The documentation has been significantly expanded to serve as a technical guide.
Style 3: Dense
Use for complex changes that need both context and a detailed breakdown.
Format:
<type>(<scope>): <brief description>
<concise description in 3-6 lines>
- <action> ...
- <action> ...
- <action> ...
When to use:
- Multi-file changes
- Features with several sub-components
- Refactors with many distinct changes
- Fixes involving multiple root causes
Action verbs for bullets:
Add, Remove, Update, Replace, Implement, Extract, Rename, Improve, Standardize, Refactor, Optimize, Guard, Wrap, Split, Align
Examples:
feat(cmake): add sanitizer detection module
AddressSanitizer and UndefinedBehaviorSanitizer configuration was
not modularized into its own detection module
- Add USE_ASAN option (default OFF) for AddressSanitizer
- Add USE_UBSAN option (default OFF) for UndefinedBehaviorSanitizer
- Add detection logic for compiler support of both sanitizers
- Add status output to build summary
fix(detect): correct InitOnceExecuteOnce callback signature for Windows
The init_device_flags_lock() callback passed to InitOnceExecuteOnce()

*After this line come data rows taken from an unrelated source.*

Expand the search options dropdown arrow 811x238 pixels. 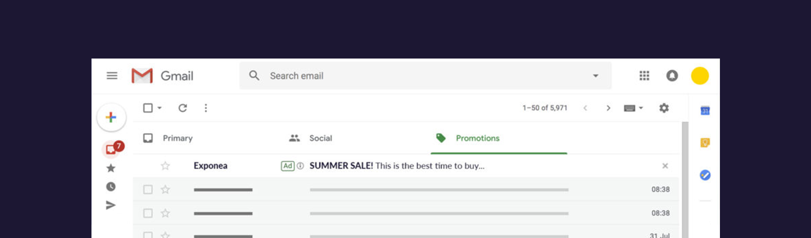click(x=595, y=76)
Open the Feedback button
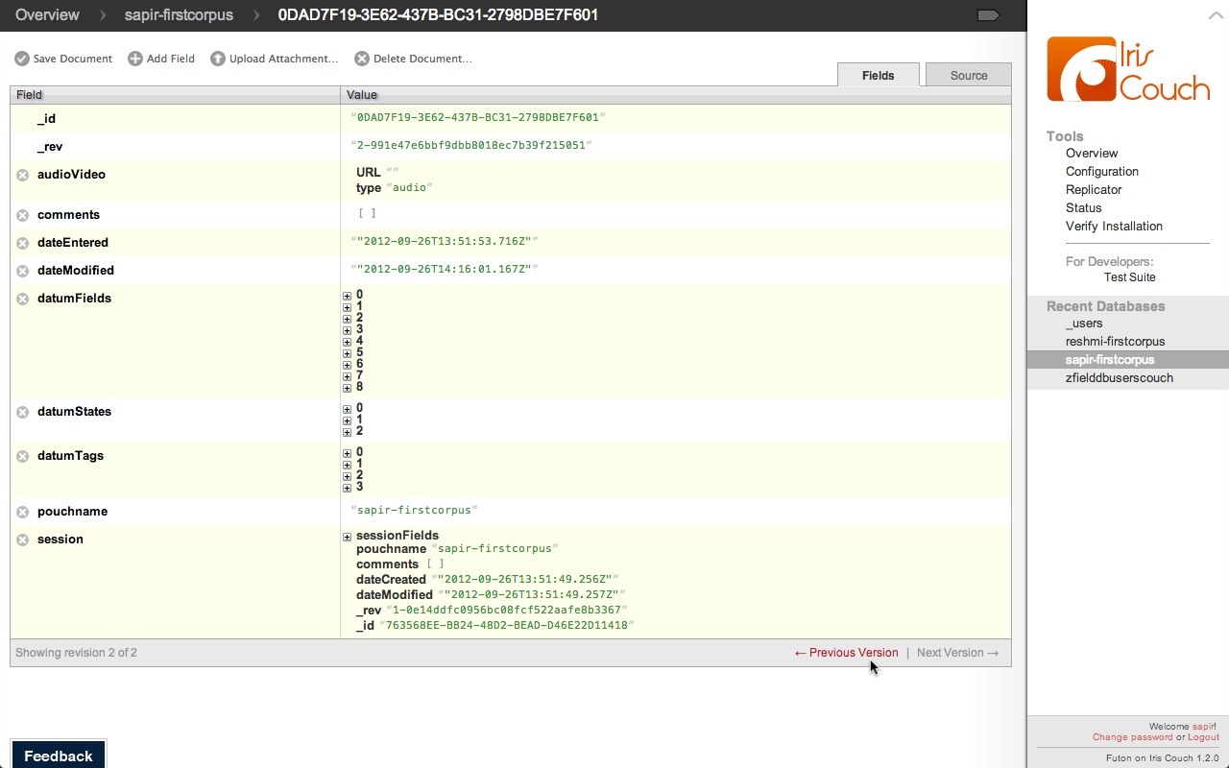1229x768 pixels. [59, 755]
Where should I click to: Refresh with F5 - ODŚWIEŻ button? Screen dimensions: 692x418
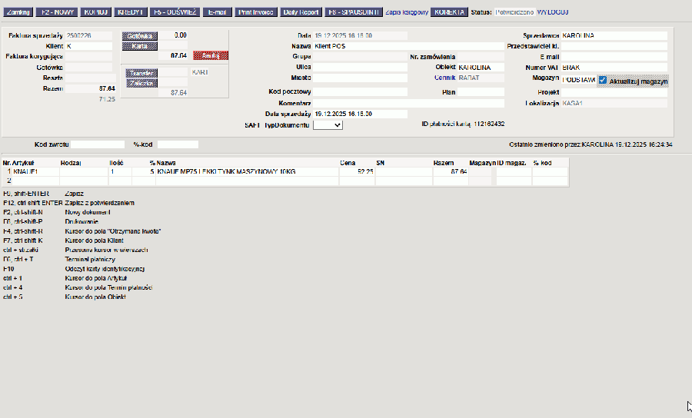point(175,12)

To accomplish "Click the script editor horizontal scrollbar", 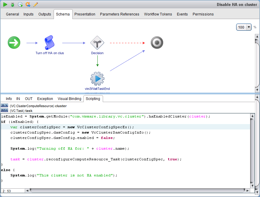I will [x=137, y=190].
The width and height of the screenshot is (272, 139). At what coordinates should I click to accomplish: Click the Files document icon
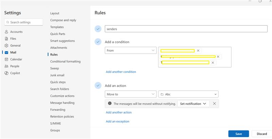(x=6, y=39)
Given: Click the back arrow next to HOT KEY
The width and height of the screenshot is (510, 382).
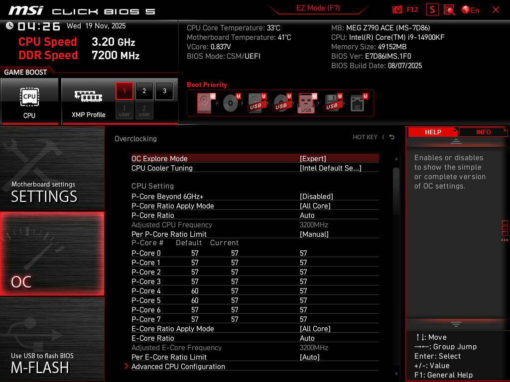Looking at the screenshot, I should 392,137.
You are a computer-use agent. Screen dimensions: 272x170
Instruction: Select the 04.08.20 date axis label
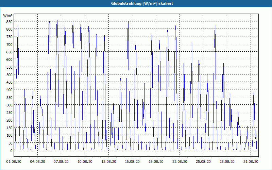(37, 162)
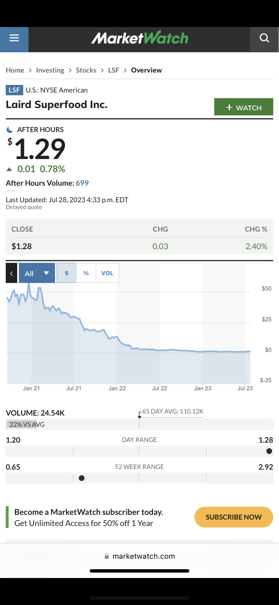
Task: Switch chart to dollar price view
Action: tap(67, 273)
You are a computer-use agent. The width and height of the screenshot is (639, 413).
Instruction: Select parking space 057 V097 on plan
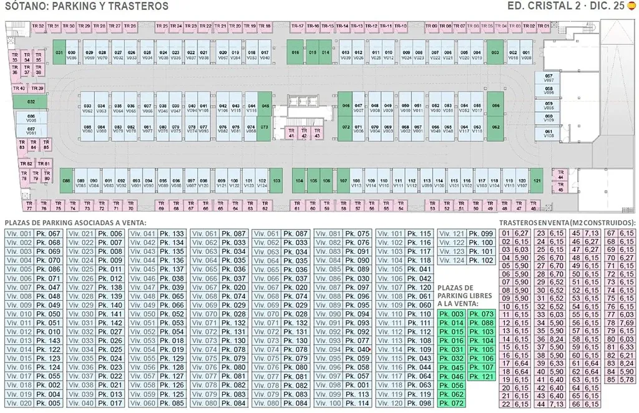tap(549, 77)
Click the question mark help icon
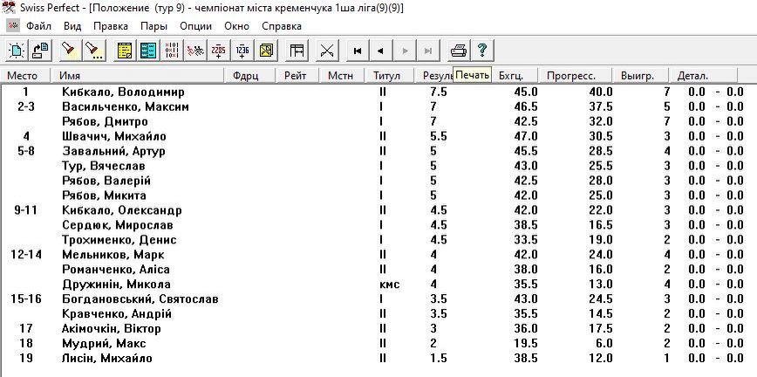 [481, 50]
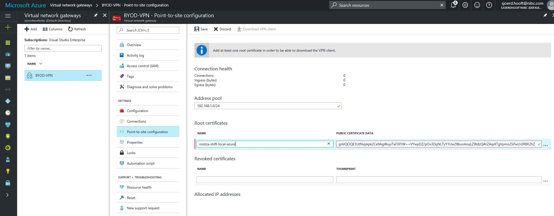Toggle the hamburger menu in left sidebar
This screenshot has height=216, width=554.
[8, 16]
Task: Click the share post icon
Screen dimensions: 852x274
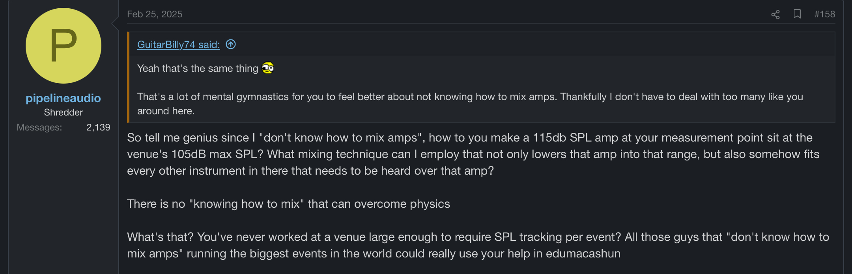Action: tap(775, 15)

had an incorrect signature (void(void)) instead of the required
PINIT_ONCE_FN (BOOL CALLBACK(PINIT_ONCE, PVOID, PVOID*)). This
caused undefined behaviour on Windows builds with mingw64/ucrt64.
- Split init_device_flags_lock() into platform-specific implementations
behind #ifdef __linux__ / #elif defined(_WIN64) guards
- Linux: keep existing void(void) signature with mtx_init()
- Windows: use BOOL CALLBACK signature with InitializeCriticalSection()
and return TRUE
refactor(cmake): extract compiler flags into NovaNNBuildFlags.cmake
Warning flags, debug/release flags, and compile options were
duplicated across multiple CMakeLists.txt files. This made it
difficult to maintain consistent flags across all targets.
- Create cmake/Modules/NovaNNBuildFlags.cmake with centralized
NOVA_WARNING_FLAGS, NOVA_CXX_FLAGS, NOVA_DEBUG_FLAGS, and
NOVA_RELEASE_FLAGS
- Add nova_configure_build_flags(TARGET) function that applies
all flags via target_compile_options with generator expressions
- Add nova_configure_linker(TARGET) function for linker hardening
flags (-Wl,-z,relro,-z,now -Wl,--as-needed -Wl,--no-undefined)
- Add USE_LTO option (default ON) with LTO detection
- Add USE_ASAN and USE_UBSAN sanitizer options
- Remove inline COMPILE_FLAGS, DEBUG_FLAGS, RELEASE_FLAGS from
root CMakeLists.txt
Validation
- Type: Must be one of the allowed types listed above.
- Scope: Optional, single lowercase word.
- Description: Required. Use imperative mood (e.g., "add", not "added").
- Body: Use for Style 2 and Style 3. Never repeat the subject line.
- Bullets: Use only in Style 3. Start with an action verb. One change per bullet.
- Line length: Subject line max 72 characters. Body lines max 80 characters.